>>

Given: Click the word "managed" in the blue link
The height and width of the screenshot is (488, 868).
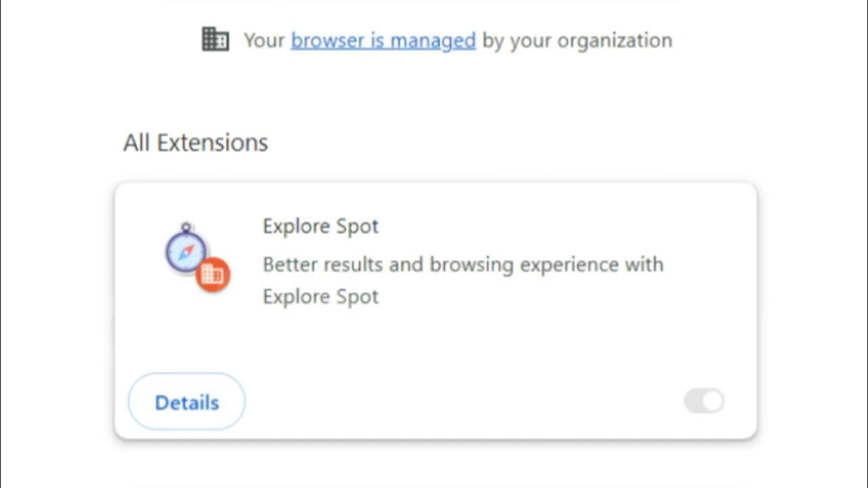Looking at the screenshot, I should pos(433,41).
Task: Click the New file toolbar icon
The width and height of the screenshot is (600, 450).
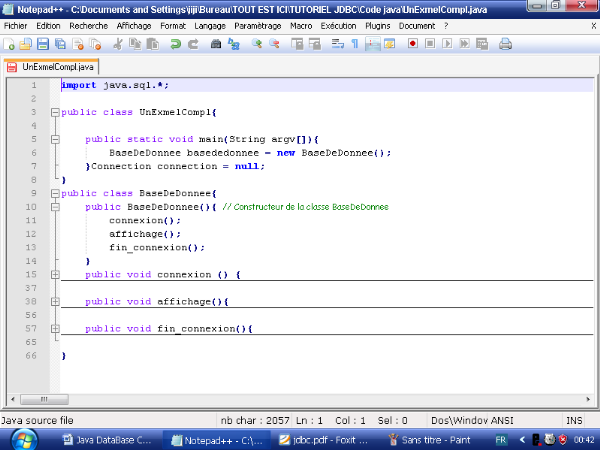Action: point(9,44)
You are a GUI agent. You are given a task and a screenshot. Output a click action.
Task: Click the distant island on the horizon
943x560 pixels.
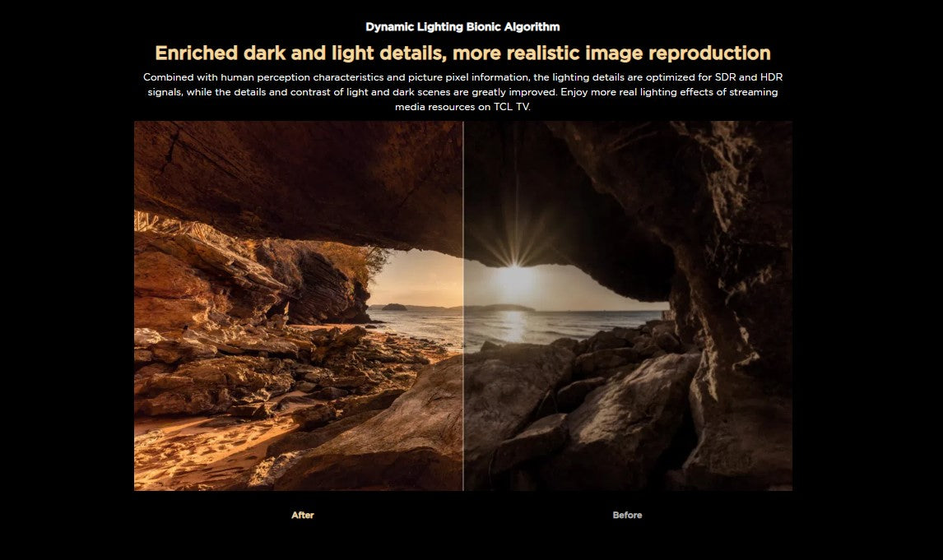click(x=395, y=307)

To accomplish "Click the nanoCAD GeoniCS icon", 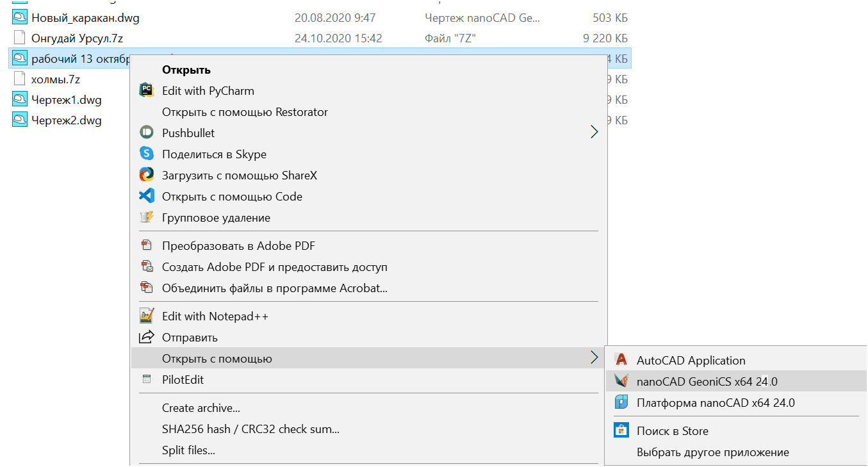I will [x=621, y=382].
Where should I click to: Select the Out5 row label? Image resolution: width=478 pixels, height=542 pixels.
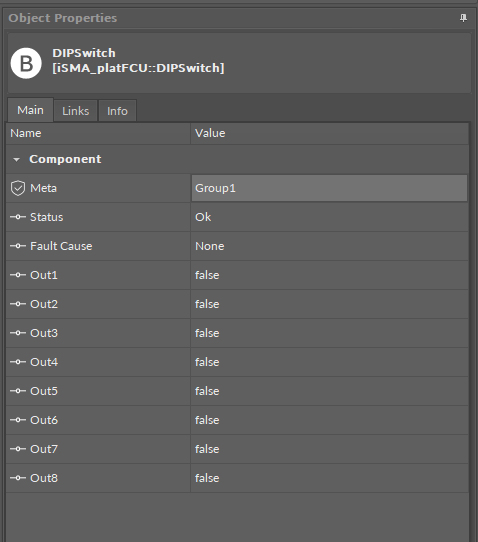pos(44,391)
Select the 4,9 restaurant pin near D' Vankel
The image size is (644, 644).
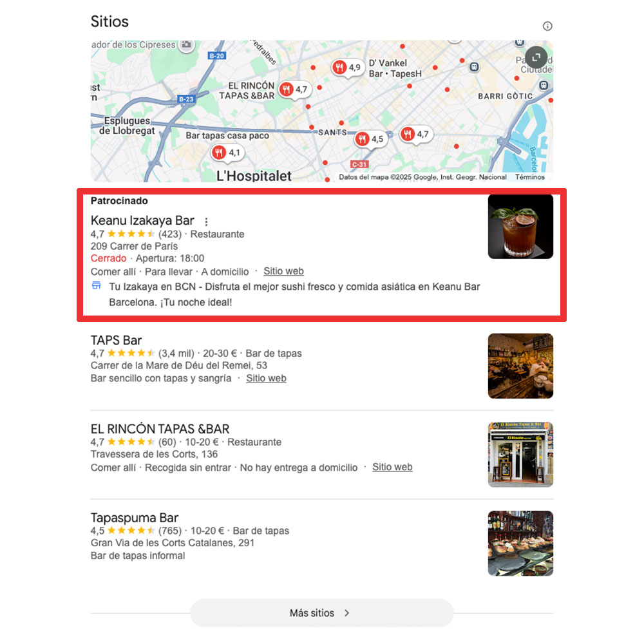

<<

- **WHAT YOU NEED TO DO**: What is needed is an exact retyping of the lines from the start of the data through the line with "Task: Click the distant island on the horizon", with both end lines kept and every picture left out.

- **YOUR SOLUTION**:
Given: Click the word "managed" in the blue link
The height and width of the screenshot is (488, 868).
Looking at the screenshot, I should pos(433,41).
Task: Click the New file toolbar icon
The width and height of the screenshot is (600, 450).
Action: point(9,44)
You are a GUI agent. You are given a task and a screenshot. Output a click action.
Task: Click the distant island on the horizon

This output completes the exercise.